Sunday, December 7, 2008

The blame game


There’s an Op-Ed piece in today’s New York Times that takes a stab at explaining why Prop 8 succeeded. It examines the issue of race, which others have brought up as the critical issue that contributed to Prop 8’s passage (Bill O’Reilly in particular). Others added evidence for blaming the blacks as well as the Mormons. In today’s Times, authors Caitlin Flanagan and Benjamin Schwarz seek to discredit these assertions. Their argument is persuasive, but still misses the point. Keith Olbermann I think has been the only commentator to get the issue at least partially right, and that is if blacks did play an important role in Prop 8’s success, it was not because of antipathy toward gays within the black community (though it exists within the religious subsets of all groups), but because of an incredibly ignorant blunder by the gay lobby to barely spend any of its millions within that community.
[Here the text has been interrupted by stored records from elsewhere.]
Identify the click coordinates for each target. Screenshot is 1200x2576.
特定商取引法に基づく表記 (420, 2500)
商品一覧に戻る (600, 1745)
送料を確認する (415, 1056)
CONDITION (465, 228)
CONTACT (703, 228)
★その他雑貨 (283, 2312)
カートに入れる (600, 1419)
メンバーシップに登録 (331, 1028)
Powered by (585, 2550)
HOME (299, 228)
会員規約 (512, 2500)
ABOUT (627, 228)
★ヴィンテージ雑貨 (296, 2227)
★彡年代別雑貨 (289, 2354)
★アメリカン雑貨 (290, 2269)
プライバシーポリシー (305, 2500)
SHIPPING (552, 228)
At least Hendrik Hertzberg’s article in the New Yorker gets it partly right by addressing this issue.

“(The gay lobby was) complacent: early polls had shown Prop. 8 losing by double digits,” Hertzberg wrote in his Dec. 1 article. “Their television ads were timid and ineffective, focussing (sic) on worthy abstractions like equality and fairness, while the other side’s were powerfully emotional.”
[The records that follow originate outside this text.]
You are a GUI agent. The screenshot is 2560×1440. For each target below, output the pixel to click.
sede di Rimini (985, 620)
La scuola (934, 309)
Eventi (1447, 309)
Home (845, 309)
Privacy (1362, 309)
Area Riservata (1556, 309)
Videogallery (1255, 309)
Not to forget outright mendacious. If we are to succeed – and don’t kid yourself, there is no guarantee of success – we must learn that we need to raise and spend more money than the other side and directly address the issues it presents. This is not about fairness; that calumny is worthless to our struggle. The point that needs to be clearly made loudly and often is we are the ones who are pro-marriage, while the other side is truly the side that is anti-marriage.